U.S.-Israel relations set to improve
The consensus in Israel is that the relationship between the Jewish state and the United States is going to improve in a Trump administration, says former Israeli ambassador to the U.S., Zalman Shoval.
On a recent visit to Washington, D.C., Shoval told me that he believes Donald Trump and his cabinet picks so far have a more “realistic” view of the Middle East than President Obama, who from his first days in office, “perhaps before, believed it was his calling to fix once and for all, all matters between the U.S. and the Arab and Muslim worlds, as expressed in his Cairo speech. … This gives Trump in the hearts and minds of more than a few Israelis a head-start.”
Shoval said he believes the issue of a Palestinian state — the objective of U.S. foreign policy over several administrations — has become less concerning than the regional and international threat posed by a nuclear Iran. He likes recent statements by secretary of defense-designate Gen. James Mattis about the way forward in dealing with an unstable Iran, believing Mattis recognizes that as important as it is to defeat ISIS, the real threat in the Middle East is Iran.
It’s not only the nuclear deal that bothers Shoval, though he believes Iran will eventually have a bomb, unless it is stopped. It is also bothersome that Iran continues with its terrorist activities, subsidizing anti-American and anti-Israel groups around the world because radical mullahs think their god has ordered them to do so. That makes any kind of diplomatic agreement with nations Iran regards as “infidels” impossible.
Even when the battle for Mosul is over and victory has been declared over that ISIS stronghold, Shoval believes, “what it really will mean is that the Iranians and the Shia are going to be the real victors. They will continue their attempts to build a territorial corridor all the way to the Mediterranean along with Hezbollah, which is not only a threat to Israel, but also something the so-called moderate Arab states look at with a great deal of concern.”
Shoval says he hopes the incoming Trump administration realizes that Iran cannot be a partner with the United States in the Middle East “even if from time to time it seems like that because of what’s happening in Syria. Ultimately, Iran is a great danger.”
People like former President Jimmy Carter have a different worldview. In a recent op-ed for The New York Times, Carter called on President Obama to recognize a Palestinian state before he leaves office. Carter also called on the UN to pass a resolution setting the parameters for “resolving the conflict.”
I believe in miracles, but for the UN, or anyone else, to resolve a conflict in which one side thinks it has a heavenly mandate to destroy the other is not where most people would see as a good starting point for conflict resolution. Carter continues to trade off his one success — the peace agreement between Egypt and Israel. But getting one thing right with a unique combination of leaders, one of whom — Anwar Sadat — was assassinated by Islamic fanatics for making peace with Israel, is like an astrologer wanting credit for one prediction that came true while ignoring hundreds that didn’t.
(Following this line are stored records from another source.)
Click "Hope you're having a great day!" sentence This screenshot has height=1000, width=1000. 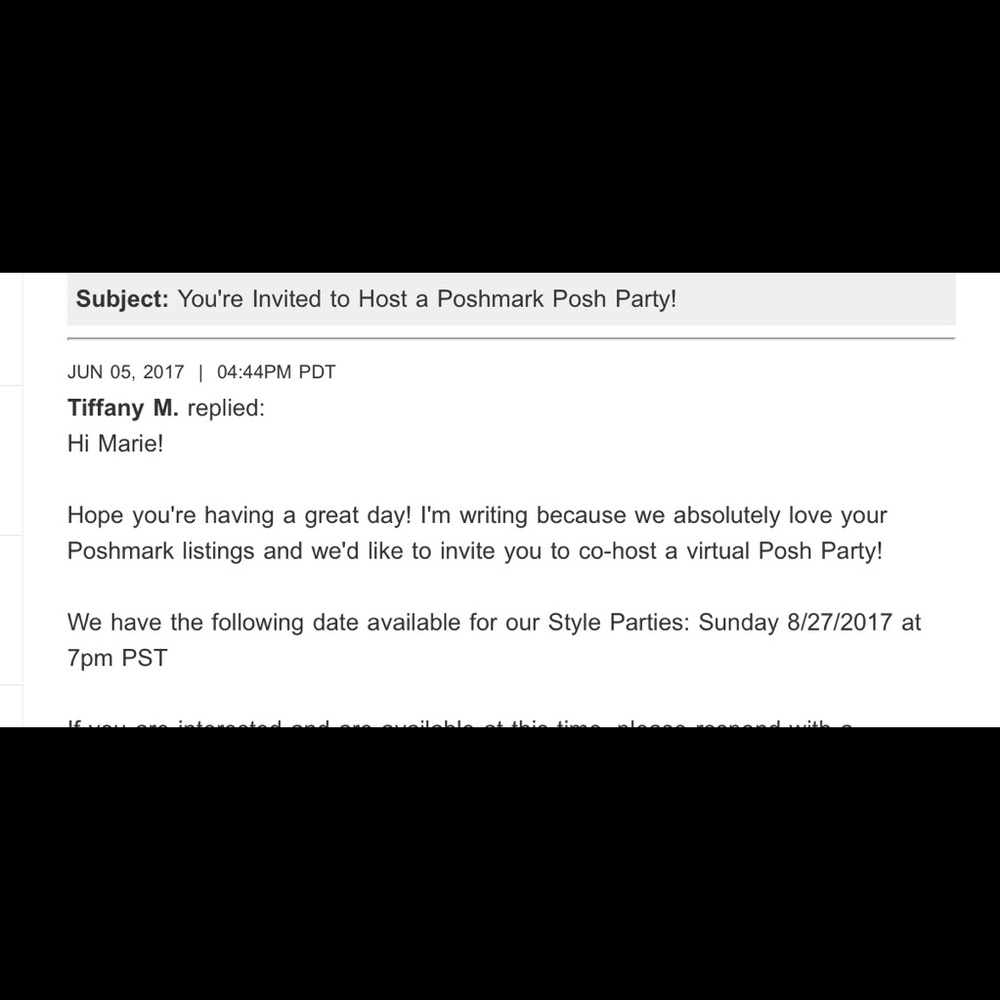coord(240,516)
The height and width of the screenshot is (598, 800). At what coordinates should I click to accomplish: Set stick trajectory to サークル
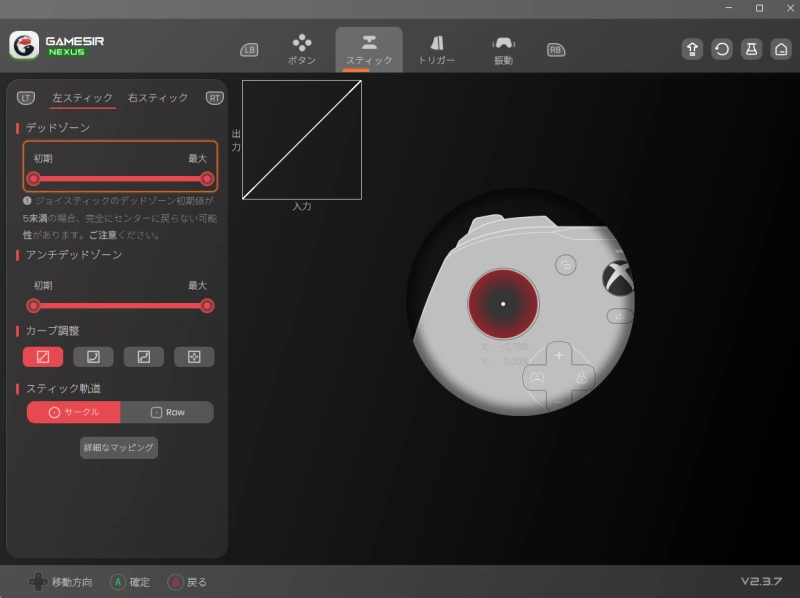[x=74, y=412]
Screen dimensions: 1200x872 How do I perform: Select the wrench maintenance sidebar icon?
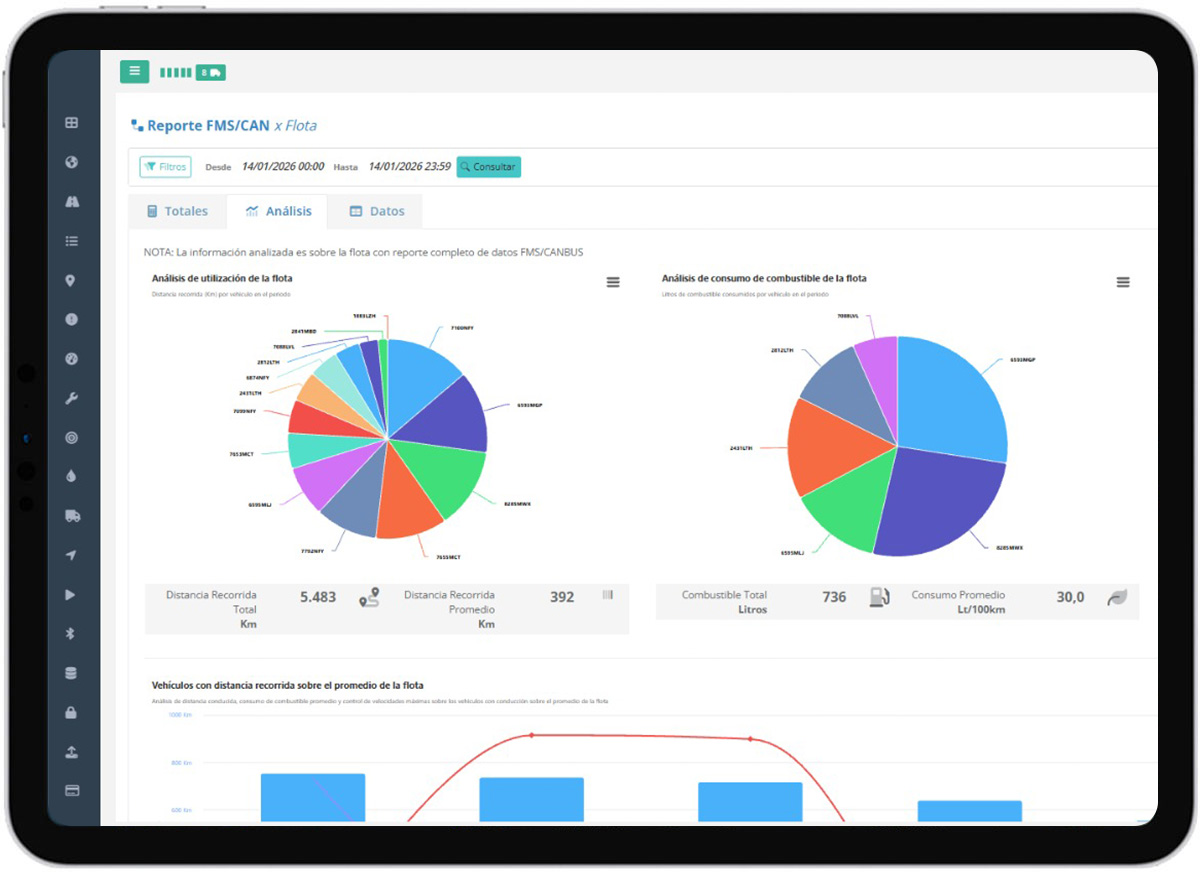(71, 399)
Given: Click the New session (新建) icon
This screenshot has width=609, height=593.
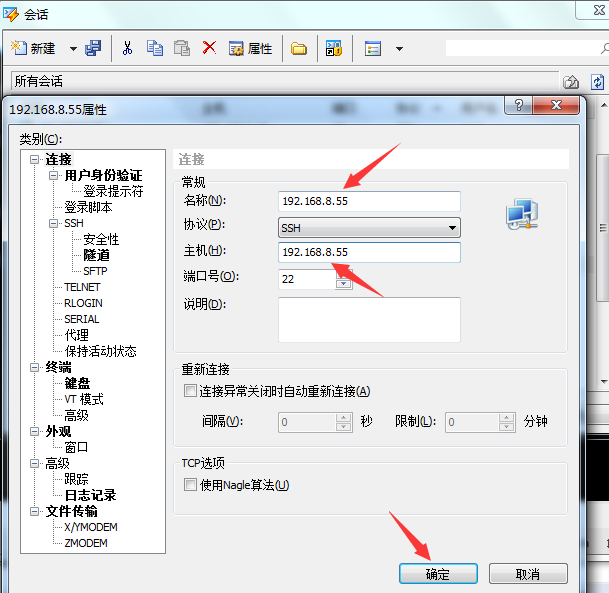Looking at the screenshot, I should click(18, 48).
Shoval disagrees with those who think the Israel-Palestinian status quo is not sustainable. He believes it is, otherwise a Palestinian state “would mean Hamas and Hezbollah would be just 20 minutes away” from Jerusalem and in a position to overwhelm Israel.
In his book, “The Field of Fight,” Michael Flynn, Trump’s pick to head the National Security Council, writes about President Obama: “I find it simply incredible that an American president should believe a strategic alliance with Iran to be more attractive than our traditional embrace of Israel. Our new leaders need to reverse that, pronto. We will need Israel if we’re going to defeat the radical Islamists, and above all, the Iranians.”